▶ **EXERCISE DIRECTIONS**
Write out word for word each line of the records, beginning at the first and stopping after the line with "https://www.linkedin.com/in/gagikyeghiazarian/ (179, 1354)". Leave the pictures out.

Collected data entries

____

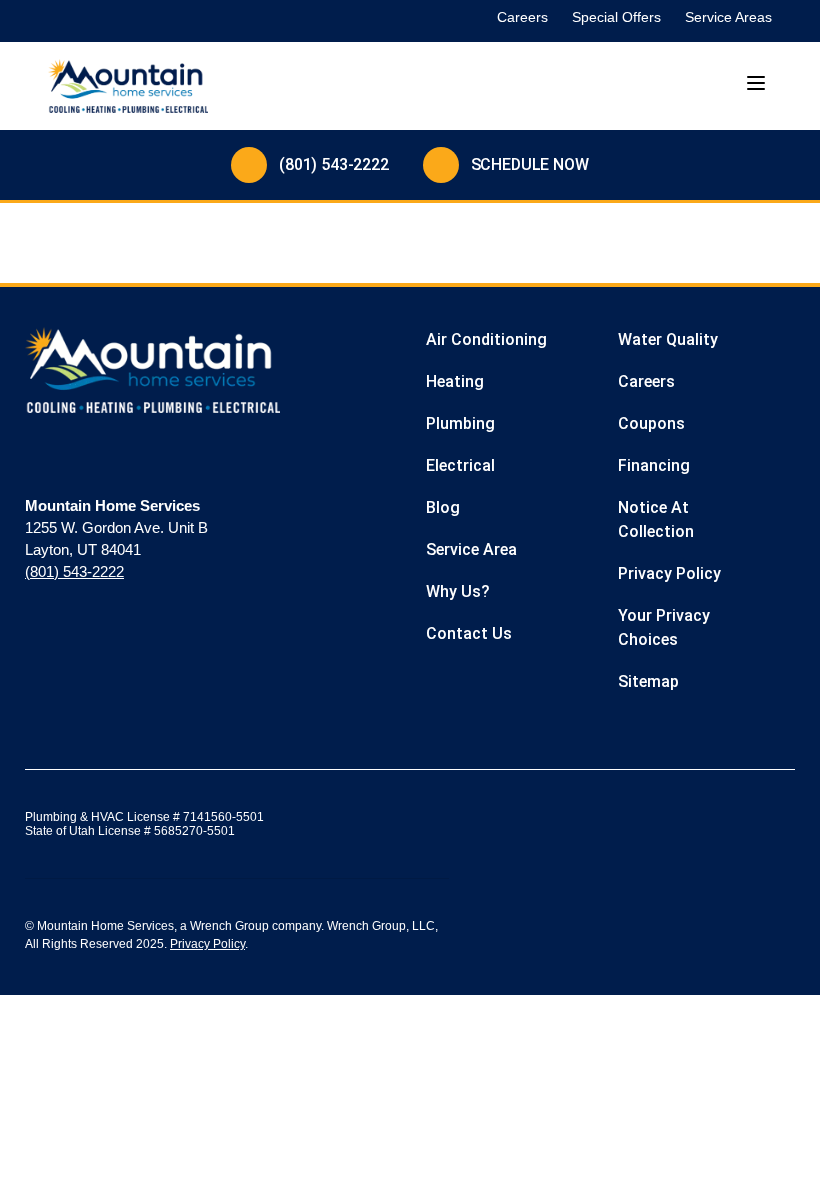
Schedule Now (530, 164)
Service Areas (728, 17)
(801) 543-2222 (334, 164)
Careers (522, 17)
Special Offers (616, 17)
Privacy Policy (207, 944)
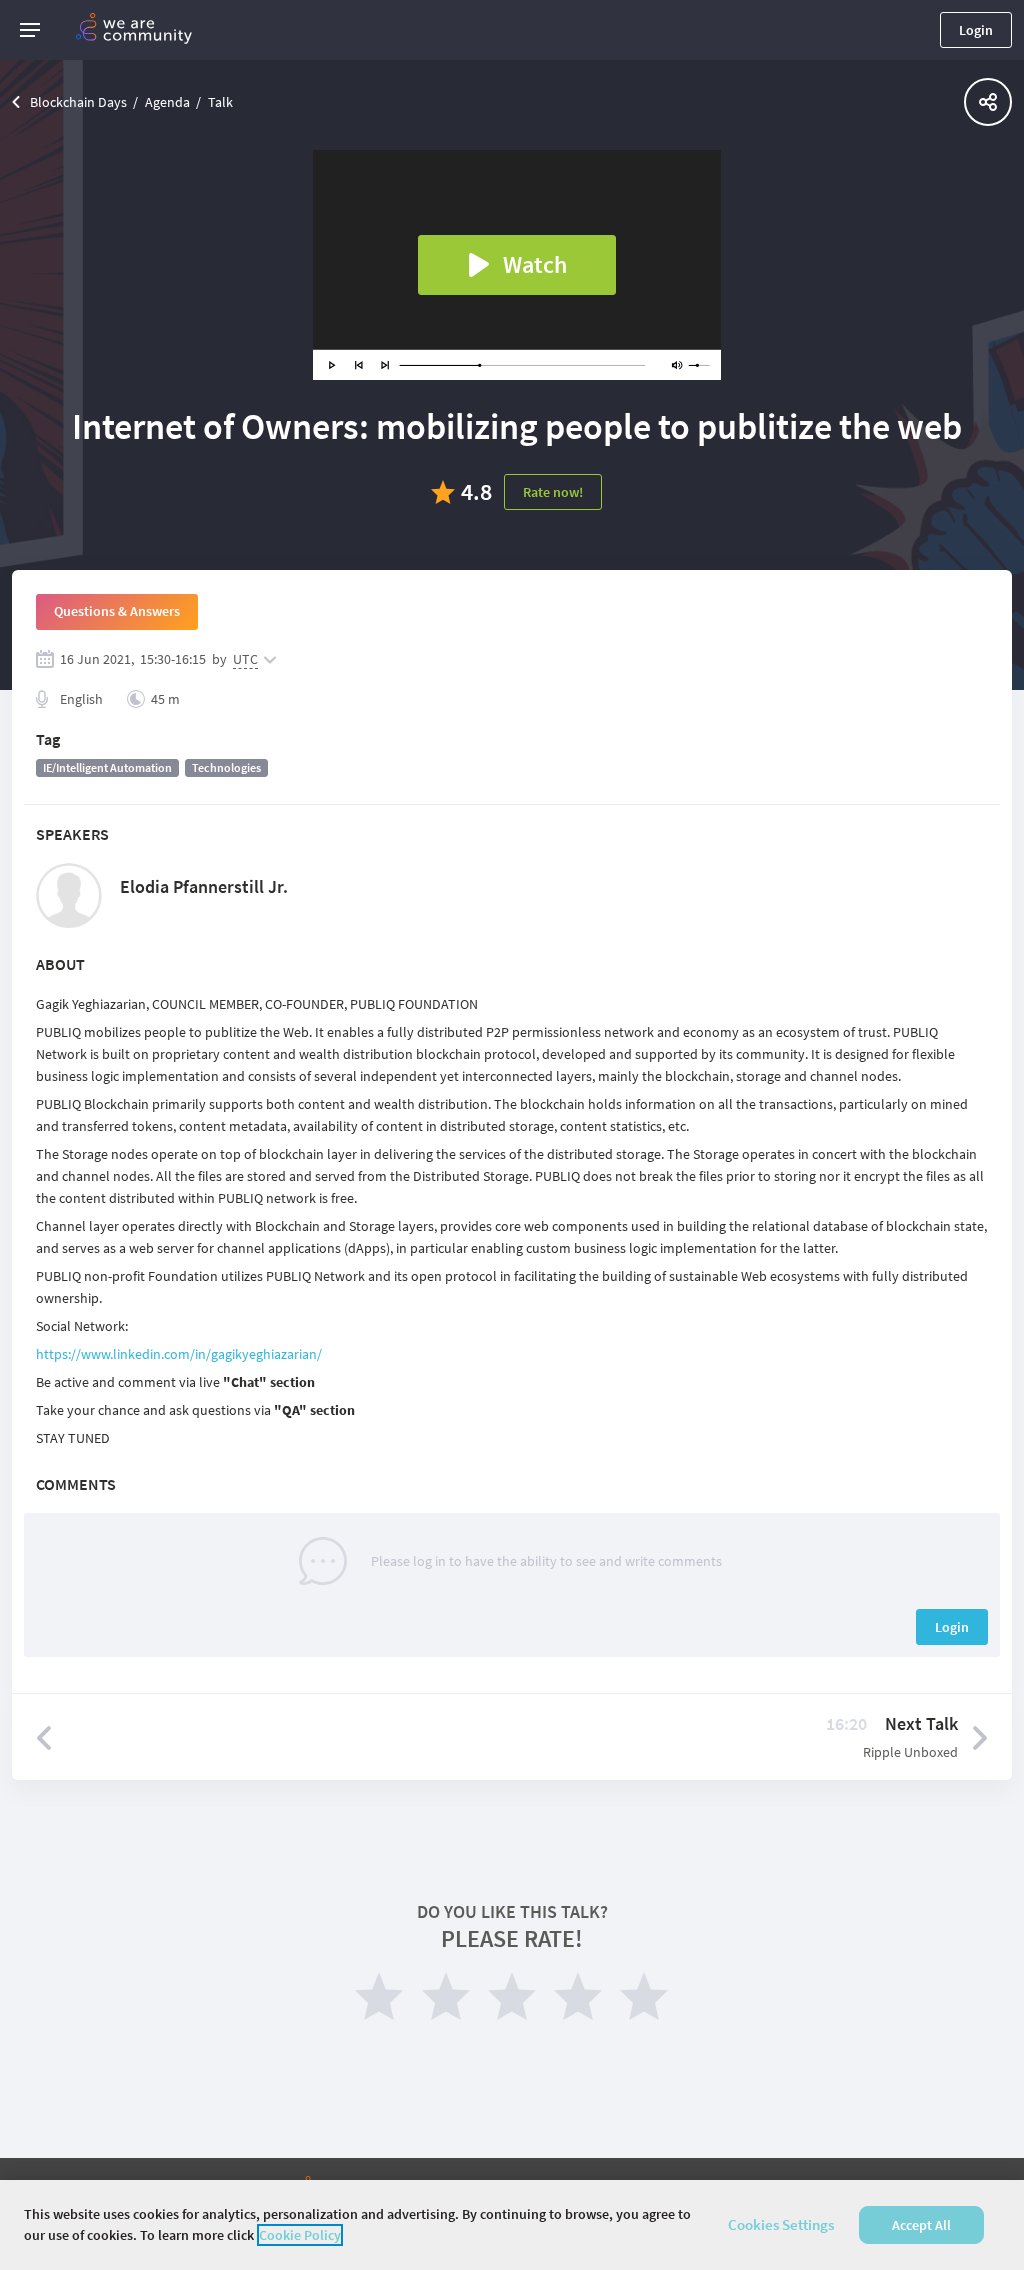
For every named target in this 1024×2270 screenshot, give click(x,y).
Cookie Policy (300, 2235)
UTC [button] (245, 659)
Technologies (226, 767)
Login (976, 30)
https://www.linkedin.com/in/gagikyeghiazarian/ (179, 1354)
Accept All (921, 2225)
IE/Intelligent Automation (107, 767)
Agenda (167, 102)
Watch (535, 264)
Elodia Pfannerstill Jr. (204, 886)
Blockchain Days (78, 102)
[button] (30, 30)
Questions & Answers (117, 611)
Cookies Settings (781, 2224)
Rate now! (553, 492)
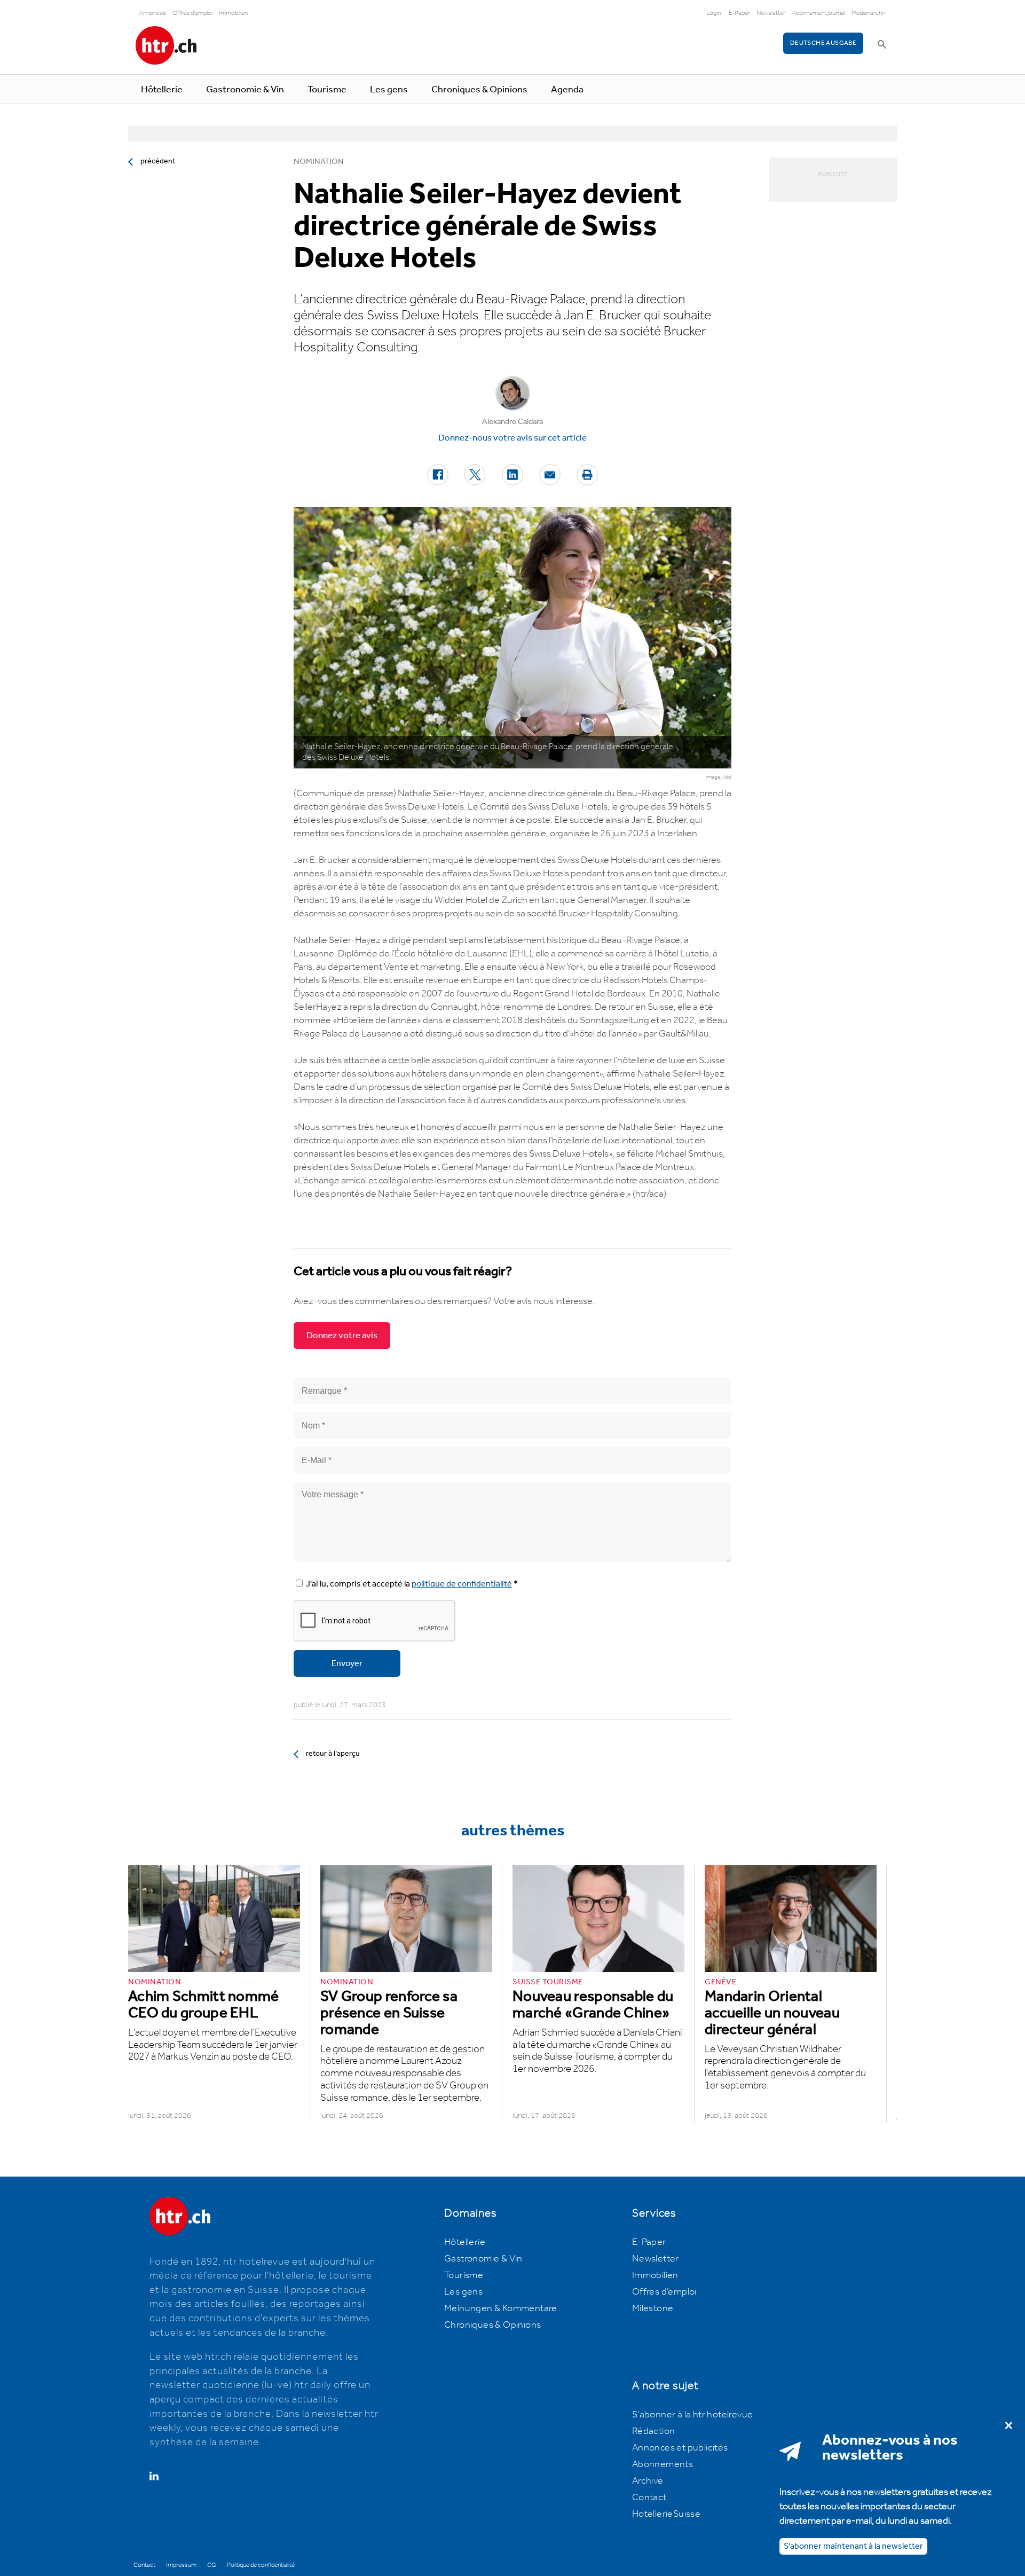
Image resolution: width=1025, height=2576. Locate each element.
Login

____

▶ **ANSWER TO THIS TASK**
Schedule Now (530, 164)
Service Areas (728, 17)
(801) 543-2222 (334, 164)
Careers (522, 17)
Special Offers (616, 17)
Privacy Policy (207, 944)
For every named target in this 1024×2270 screenshot, give click(x,y).
Cookie Policy (300, 2235)
UTC [button] (245, 659)
Technologies (226, 767)
Login (976, 30)
https://www.linkedin.com/in/gagikyeghiazarian/ (179, 1354)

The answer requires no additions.